■ **TASKS**:
1. In the passage on Prince Philip, on what date was the engagement announced?
2. According to the passage on Prince Philip, why does Britta Bia respect the royal family? Answer in one to three sentences.
3. Copy the part of the passage on Prince Philip between "Peter Appleby, 22, flowers" and "country’s royal family.", inclusive.

■ **PASSAGE FOR REVIEW**:
****************************************

Outside Buckingham Palace in central London, crowds also formed soon after the news of his death emerged.
A small girl unfurled a British flag on the pavement before the flowers laid at the gate of the magisterial royal home.
“I just have so much respect for Prince Philip and all he’s done,” said Britta Bia, 53. “I have so much respect for the royal family. I think they’ve done so much for charitable causes, and I think they’ve been upstanding citizens of the commonwealth.”
Lottie Smith, 18, said it was a moment to reflect on what really matters in life.
Ms. Smith and two friends who live in Greenwich heard of his death while they were on the train in to London, and decided to take a detour to the palace.
Catherine Vellacott, 19, said she hoped his death would “maybe unite the nation more.”
Peter Appleby, 22, flowers in hand, said that it was one more loss in a year marked by death.
“He’s had a hard year like everybody, and it doesn’t cost much to come and show a bit of respect,” he said.
Queen Elizabeth II, already Britain’s longest-serving monarch, passed a new milestone in 2017 when she and Prince Philip became the longest-married couple of the country’s royal family.
Where and when they first met remains unclear. He was invited to dine on the royal yacht when Elizabeth was 13 or 14. He was also invited to stay at Windsor Castle around that time while on leave from the Navy, and there were reports that he visited the royal family at Balmoral, its country estate in Scotland.
After that weekend, Elizabeth told her father, King George VI, that the naval officer was “the only man I could ever love.” Her father at first cautioned her to be patient.
Whisked off on a royal tour to South Africa, Elizabeth was said to have written to Philip three times a week. By the time she returned to England, Prince Philip of Greece and Denmark had renounced his foreign titles and become Lt. Philip Mountbatten, a British subject.
The engagement was announced on July 10, 1947.That year, on the eve of the wedding, Lieutenant Mountbatten was made the Duke of Edinburgh, Earl of Merioneth and Baron of Greenwich, and given the title His Royal Highness.
The prince, 26, married the young crown princess, who was 21, on Nov. 20, 1947, in a ceremony complete with horse-drawn coaches and a throng of adoring subjects lining the route between Buckingham Palace and Westminster Abbey.

****************************************

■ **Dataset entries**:

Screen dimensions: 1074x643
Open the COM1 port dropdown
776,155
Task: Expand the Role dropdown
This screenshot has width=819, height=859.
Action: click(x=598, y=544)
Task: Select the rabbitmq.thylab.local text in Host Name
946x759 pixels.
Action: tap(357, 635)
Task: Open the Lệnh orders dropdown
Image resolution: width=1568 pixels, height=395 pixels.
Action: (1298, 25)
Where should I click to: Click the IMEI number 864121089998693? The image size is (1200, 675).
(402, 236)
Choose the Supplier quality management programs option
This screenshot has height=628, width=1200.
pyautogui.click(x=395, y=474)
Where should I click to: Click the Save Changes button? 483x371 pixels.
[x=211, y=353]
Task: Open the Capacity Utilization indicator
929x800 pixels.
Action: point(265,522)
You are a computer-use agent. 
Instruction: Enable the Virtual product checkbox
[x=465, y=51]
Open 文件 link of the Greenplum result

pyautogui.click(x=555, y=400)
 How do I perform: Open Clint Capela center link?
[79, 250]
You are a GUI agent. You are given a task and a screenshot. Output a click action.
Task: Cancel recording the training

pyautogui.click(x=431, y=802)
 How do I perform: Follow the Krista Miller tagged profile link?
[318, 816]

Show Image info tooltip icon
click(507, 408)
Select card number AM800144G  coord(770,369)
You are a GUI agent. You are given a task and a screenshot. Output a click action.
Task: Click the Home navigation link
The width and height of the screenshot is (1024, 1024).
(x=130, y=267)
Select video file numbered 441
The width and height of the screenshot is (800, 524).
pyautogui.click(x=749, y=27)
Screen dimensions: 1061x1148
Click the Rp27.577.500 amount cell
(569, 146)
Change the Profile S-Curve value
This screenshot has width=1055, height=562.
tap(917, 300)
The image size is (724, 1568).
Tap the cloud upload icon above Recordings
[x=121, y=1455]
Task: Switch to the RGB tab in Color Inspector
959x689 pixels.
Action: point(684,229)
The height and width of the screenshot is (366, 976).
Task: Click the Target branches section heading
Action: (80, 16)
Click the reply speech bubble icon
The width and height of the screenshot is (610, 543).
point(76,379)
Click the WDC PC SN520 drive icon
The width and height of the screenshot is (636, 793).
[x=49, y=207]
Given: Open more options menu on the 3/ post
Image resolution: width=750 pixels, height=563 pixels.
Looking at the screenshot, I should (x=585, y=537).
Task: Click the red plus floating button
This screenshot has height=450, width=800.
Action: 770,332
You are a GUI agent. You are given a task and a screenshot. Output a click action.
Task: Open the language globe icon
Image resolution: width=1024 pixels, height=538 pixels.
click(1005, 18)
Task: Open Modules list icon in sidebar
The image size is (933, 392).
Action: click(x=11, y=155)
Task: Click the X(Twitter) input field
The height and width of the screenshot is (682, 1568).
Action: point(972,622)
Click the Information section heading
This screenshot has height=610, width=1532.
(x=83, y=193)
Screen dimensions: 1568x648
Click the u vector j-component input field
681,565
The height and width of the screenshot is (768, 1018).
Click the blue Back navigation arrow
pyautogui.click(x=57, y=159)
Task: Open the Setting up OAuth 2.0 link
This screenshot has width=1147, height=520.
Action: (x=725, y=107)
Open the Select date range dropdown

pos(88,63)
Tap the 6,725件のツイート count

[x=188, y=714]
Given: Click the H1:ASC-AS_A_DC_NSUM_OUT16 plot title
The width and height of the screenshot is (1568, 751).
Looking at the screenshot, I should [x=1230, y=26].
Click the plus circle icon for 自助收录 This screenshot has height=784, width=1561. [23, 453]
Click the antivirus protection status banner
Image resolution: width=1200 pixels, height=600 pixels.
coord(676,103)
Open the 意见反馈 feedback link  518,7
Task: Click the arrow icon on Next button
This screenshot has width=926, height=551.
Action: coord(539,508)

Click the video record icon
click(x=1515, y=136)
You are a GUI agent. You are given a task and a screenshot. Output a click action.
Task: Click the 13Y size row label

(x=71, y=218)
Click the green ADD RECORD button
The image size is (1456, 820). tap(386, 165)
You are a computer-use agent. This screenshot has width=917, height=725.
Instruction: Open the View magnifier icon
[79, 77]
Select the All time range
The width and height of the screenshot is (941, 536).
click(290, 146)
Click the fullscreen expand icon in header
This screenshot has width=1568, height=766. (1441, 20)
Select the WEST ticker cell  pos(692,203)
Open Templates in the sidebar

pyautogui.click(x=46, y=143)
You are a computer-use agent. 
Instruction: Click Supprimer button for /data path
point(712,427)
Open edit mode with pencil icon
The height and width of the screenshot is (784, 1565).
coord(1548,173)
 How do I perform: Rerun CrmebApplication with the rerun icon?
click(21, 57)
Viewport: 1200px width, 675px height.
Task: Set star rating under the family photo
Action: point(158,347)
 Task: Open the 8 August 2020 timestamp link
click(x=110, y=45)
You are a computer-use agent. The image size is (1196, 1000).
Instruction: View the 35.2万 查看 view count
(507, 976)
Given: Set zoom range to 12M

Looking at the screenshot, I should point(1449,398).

****************************************

■ **EXPECTED OUTPUTS**:
1. July 10, 1947.

2. Britta Bia respects the royal family because she thinks they have done so much for charitable causes. She also believes they have been upstanding citizens of the commonwealth.

3.
Peter Appleby, 22, flowers in hand, said that it was one more loss in a year marked by death.
“He’s had a hard year like everybody, and it doesn’t cost much to come and show a bit of respect,” he said.
Queen Elizabeth II, already Britain’s longest-serving monarch, passed a new milestone in 2017 when she and Prince Philip became the longest-married couple of the country’s royal family.